Что сделать —
A – Пожалуйста, определите, соответствуют ли отрывку о Бродской синагоге утверждения (i) «Одесскую синагогу построили выходцы из местечка Броды», (ii) «В советское время в здании синагоги разместили филармонию» и (iii) «Броды называли „еврейским Амстердамом“». Для каждого ответьте «да» или «нет» и приведите решающие слова отрывка дословно.
B – Продолжите отрывок о Бродской синагоге после его последнего предложения.
══ Данный отрывок ══
— Но теперь, когда я уже одной ногой в лучшем из миров, признаюсь тебе, Дуня: любил я в жизни по-настоящему, безумно только двух женщин — мою жену Леночку и твою сестричку Фаю, Фейгеле (на идише „птичка“. —
Не знаю, побывал ли в тот день Утёсов с моим дедом на кладбище. А вот о своей Фаине дед в тот день вспоминал часто. Я даже записал его слова: „Мне кажется, когда Куприн писал свой рассказ „Жидовка“, портрет своей героини-еврейки он списал с моей Фаечки. Таких библейских глаз я больше в жизни не встречал“».
Еще из рассказа Марка Бродского:
«Знаю, что дед мой Даниэль гордился своим родным местечком не без оснований — купцы из Брод были настолько известны во всей Европе, что этот маленький городок в Галиции окрестили „еврейским Амстердамом“. Наверное, кому-то из наших предков стало тесно в Бродах. Узнав о портовой Одессе, они уехали в этот город, решив там создать что-то вроде Нью-Йорка — Новые Броды. Как известно, первое, что делают евреи на новом месте, — находят участок для кладбища и строят синагогу. И уже в конце XIX века в Одессе возникла синагога, которую старые одесситы до сих пор называют Бродской. Помню, однажды в детстве дед Даня, гуляя со мной по Пушкинской улице, обратил мое внимание на здание, не то чтобы очень красивое, но не похожее ни на какое другое в Одессе. Он рассказал мне в тот день, что когда-то здесь была синагога, построенная выходцами из местечка Броды. Дед не раз бывал здесь в детстве. Наслышан, что еще до революции 17-го года он возил моего отца в Броды. В нашей семье рассказывали о том, что Леонид Осипович шутя упрекал деда: „А в Броды ты меня так и не свозил. Да и Исаак меня обманул. Если уж Бабель не сдержал своего слова, то тебя я прощаю“.
Уже в советские времена Бродскую синагогу отняли у евреев. Там сделали государственный архив Одесской области. Дед, проходя по Пушкинской, у синагоги всегда останавливался и вспоминал, как когда-то приходил сюда. Он уверял, что это самая красивая синагога не только в Одессе, но и во всей России. Он утверждал: „В Одессе есть три красивых здания: Оперный театр, Биржа труда (в этом здании сегодня Одесская филармония) и конечно же Бродская синагога“».
═══
══ Блок данных ══
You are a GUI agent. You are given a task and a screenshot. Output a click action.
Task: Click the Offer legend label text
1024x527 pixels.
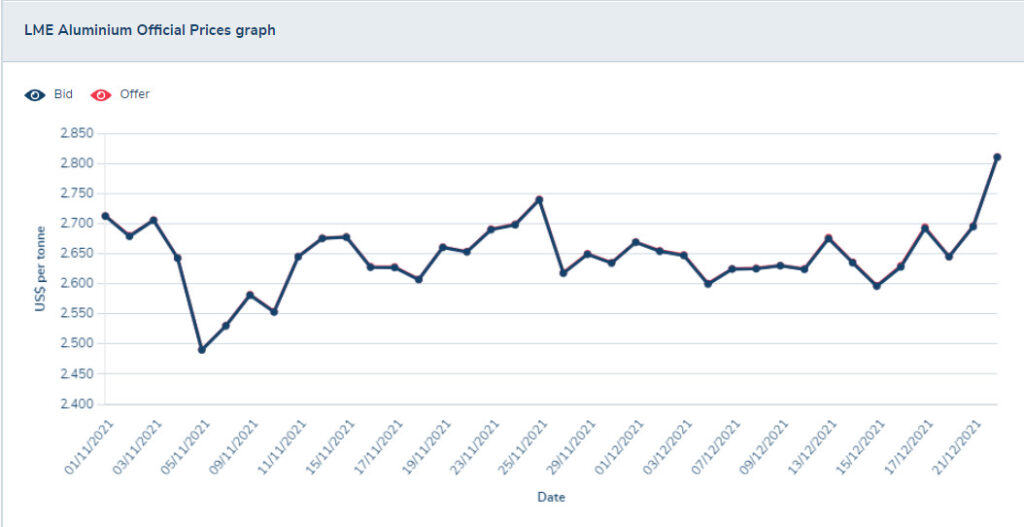(134, 94)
═══
Ответы —
A –
(i) Да: «когда-то здесь была синагога, построенная выходцами из местечка Броды».
(ii) Нет: «Там сделали государственный архив Одесской области».
(iii) Да: «этот маленький городок в Галиции окрестили „еврейским Амстердамом“».

B –
Марк, задумавшись, продолжил: «Как жаль, что я не записывал все рассказы деда! Правда, сохранились его дневники. Вы читаете на идише?» Я так обрадовался, что даже соврал: «Да!» Марк достал папку, в которой лежали ученические тетради разных времен, аккуратным почерком исписанные с первой до последней страницы. Увидев это богатство, я сказал Марку, что не могу разобрать почерк, и попросил дать мне тетради хотя бы на два дня. Но он отказал наотрез: «Из моего дома эти тетради не уйдут никогда». Однако выход из ситуации нашелся. Я позвонил своему знакомому — писателю, которого знал еще по Москве (к счастью, он живет в Ашкелоне), и попросил его зайти к Марку.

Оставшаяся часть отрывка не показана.